The full text of the letter can be viewed here and below:
September 13, 2019
His Royal Highness
Sheikh Mohamed bin Zayed Al Nahyan
Crown Prince of Abu Dhabi
United Arab Emirates
Your Royal Highness,
We are writing today regarding the deteriorating humanitarian situation in Yemen and current funding shortfalls facing the relief effort. As members who follow developments in Yemen closely, we are deeply appreciative of the contributions the United Arab Emirates has made to multilateral efforts to alleviate the humanitarian crisis. Unfortunately, the international community now faces an urgent crisis as vital programs implemented by the UN and its humanitarian partners have begun to shut down due to the lack of delivery on funding commitments for 2019. We therefore ask that you help ensure that the UAE fulfills its $750 million commitment to the 2019 United Nations humanitarian appeal, and help prevent the deaths of thousands of innocent men, women and children.
We recognize that the United Arab Emirates has been one of the top contributors to humanitarian efforts in Yemen, contributing more than $5.5 billion in aid since 2015. Furthermore, the $930 million in block funding provided by the United Arab Emirates and the Kingdom of Saudi Arabia in 2018 allowed the United Nations to prevent a widespread cholera outbreak and stave off a famine. These contributions saved countless numbers of lives.
In 2019, the UAE was again one of the largest committed donors to respond to the UN humanitarian appeal. However, we are concerned that so far the UAE has provided only a portion of its promised $750 million commitment. The UN was counting on this funding; without it, critical programs to provide vaccinations, food assistance, fuel and medicine are all being shut down. If funding is not received by the end of October, 5 million people – in a country facing the largest cholera outbreak in modern history – will lose access to clean water.

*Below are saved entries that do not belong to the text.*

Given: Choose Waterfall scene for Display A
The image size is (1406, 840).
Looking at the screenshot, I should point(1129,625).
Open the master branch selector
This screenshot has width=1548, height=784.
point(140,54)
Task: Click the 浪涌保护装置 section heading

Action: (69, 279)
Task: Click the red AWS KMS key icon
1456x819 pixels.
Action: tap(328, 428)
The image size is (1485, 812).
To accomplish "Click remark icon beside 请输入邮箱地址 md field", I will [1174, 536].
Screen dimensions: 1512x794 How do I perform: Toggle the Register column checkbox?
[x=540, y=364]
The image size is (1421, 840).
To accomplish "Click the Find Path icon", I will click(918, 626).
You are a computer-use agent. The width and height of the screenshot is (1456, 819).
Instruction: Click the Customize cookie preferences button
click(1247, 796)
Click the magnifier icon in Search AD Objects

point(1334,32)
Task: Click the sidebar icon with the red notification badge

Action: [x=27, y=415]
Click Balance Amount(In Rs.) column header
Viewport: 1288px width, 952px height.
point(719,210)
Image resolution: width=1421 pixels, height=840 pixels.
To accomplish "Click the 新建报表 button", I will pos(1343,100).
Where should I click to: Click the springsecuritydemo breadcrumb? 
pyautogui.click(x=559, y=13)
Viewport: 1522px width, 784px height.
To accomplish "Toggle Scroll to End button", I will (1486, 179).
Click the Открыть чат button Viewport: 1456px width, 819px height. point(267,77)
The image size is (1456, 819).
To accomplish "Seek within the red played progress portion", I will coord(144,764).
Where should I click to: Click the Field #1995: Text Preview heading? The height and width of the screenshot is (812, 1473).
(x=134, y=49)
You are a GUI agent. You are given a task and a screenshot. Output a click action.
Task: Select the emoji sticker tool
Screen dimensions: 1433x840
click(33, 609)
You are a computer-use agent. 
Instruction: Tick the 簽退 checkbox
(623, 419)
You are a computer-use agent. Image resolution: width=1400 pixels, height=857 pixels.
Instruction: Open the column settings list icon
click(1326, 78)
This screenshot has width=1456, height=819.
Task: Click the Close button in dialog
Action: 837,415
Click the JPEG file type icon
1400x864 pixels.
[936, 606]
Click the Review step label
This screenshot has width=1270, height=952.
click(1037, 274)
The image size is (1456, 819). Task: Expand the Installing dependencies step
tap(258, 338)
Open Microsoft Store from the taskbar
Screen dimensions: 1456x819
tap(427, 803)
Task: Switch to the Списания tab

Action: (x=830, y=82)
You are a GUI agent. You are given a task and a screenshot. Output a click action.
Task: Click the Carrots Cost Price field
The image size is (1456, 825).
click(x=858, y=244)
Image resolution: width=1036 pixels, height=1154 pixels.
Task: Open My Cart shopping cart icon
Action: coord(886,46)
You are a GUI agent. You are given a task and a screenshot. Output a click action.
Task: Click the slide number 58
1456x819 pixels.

We share your concern with reports of aid diversion by Houthi militants, and have been reassured by the UN’s actions to halt programs where aid is found to be not going to the intended recipients. We are unaware of any reasons for further delay. As you know, Yemen is currently the world’s largest humanitarian crisis and we have a shared obligation to prevent the suffering and death of innocent civilians who bear the consequences of an ongoing civil war.
Thank you for your attention to this important issue. We look forward to working with you to alleviate the humanitarian crisis in Yemen.